Immediate retaliation from trading partners

Trump’s decision is likely to prompt swift retaliation from Mexico, Canada, and China. Canada has already drafted a detailed plan for immediate countermeasures, including tariffs on Florida orange juice. A source familiar with the Canadian response indicated that the country could target up to C$150 billion ($103 billion) in U.S. imports. However, Canadian officials plan to hold public consultations before finalizing their response.

Mexican President Claudia Sheinbaum has also signaled a willingness to retaliate but stated that she would “wait with a cool head” for Trump’s final decision.

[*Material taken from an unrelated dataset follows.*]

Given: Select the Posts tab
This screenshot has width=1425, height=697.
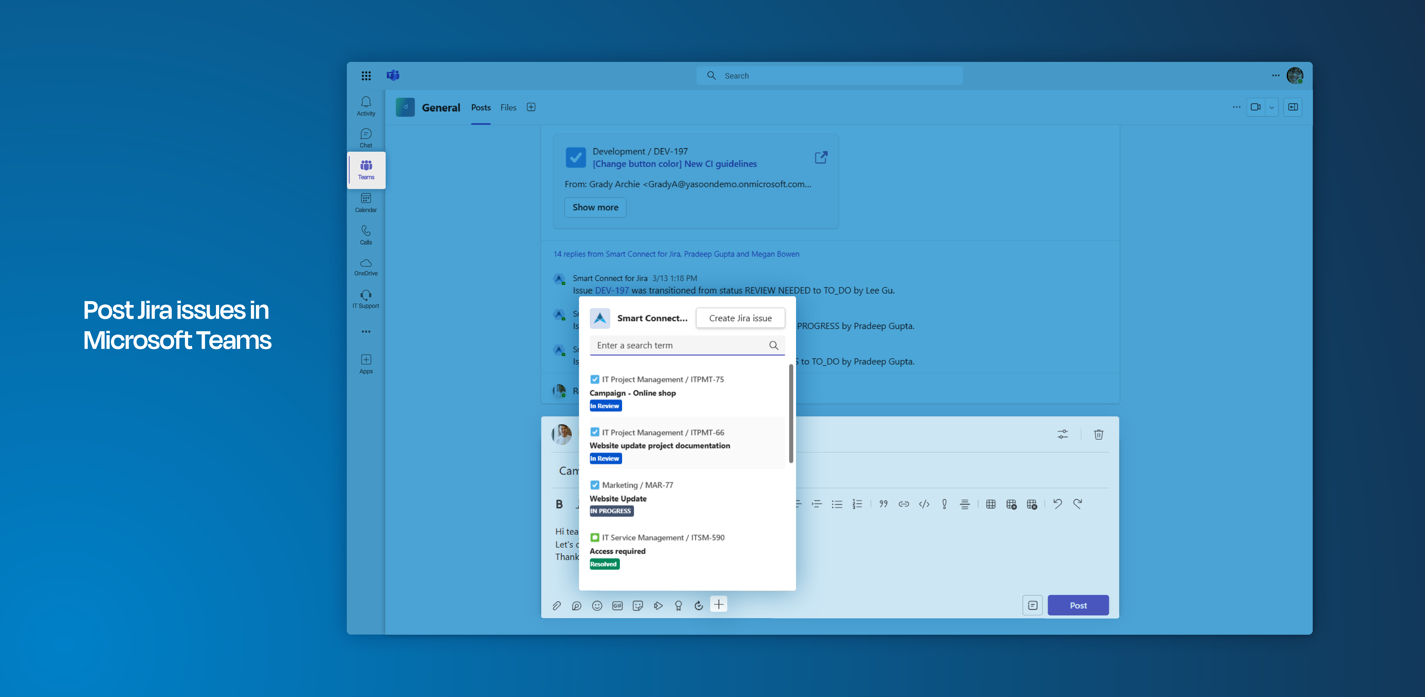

She emphasized that Mexico remains open to dialogue regarding border security and trade relations.

China, while less explicit in its immediate plans, has vowed to defend its trade interests. A spokesperson for the Chinese embassy in Washington issued a statement opposing Trump’s tariffs, warning of potential consequences for both nations. “There is no winner in a trade war or tariff war, which serves the interests of neither side nor the world,” the statement read.

What happens next?

With the new tariffs set to take effect immediately upon Trump’s signature, businesses and global markets are bracing for potential disruptions. The administration has not provided specifics on the implementation process, but White House spokesperson Karoline Leavitt confirmed that details would be published on Saturday.

As the global response unfolds, economists warn that increased trade tensions could lead to further volatility in financial markets. Investors are particularly concerned about the potential for prolonged economic uncertainty, especially if retaliatory tariffs escalate the situation.

For American consumers, the most immediate effect could be rising prices on everyday goods. With tariffs covering a wide range of imports, including electronics, automobiles, and agricultural products, households may soon feel the impact in their wallets.

Despite these concerns, Trump remains firm in his stance, emphasizing the importance of protecting American industries and reducing trade deficits. As the situation develops, businesses, policymakers, and global leaders will closely watch how these trade measures shape the economic landscape in the months ahead.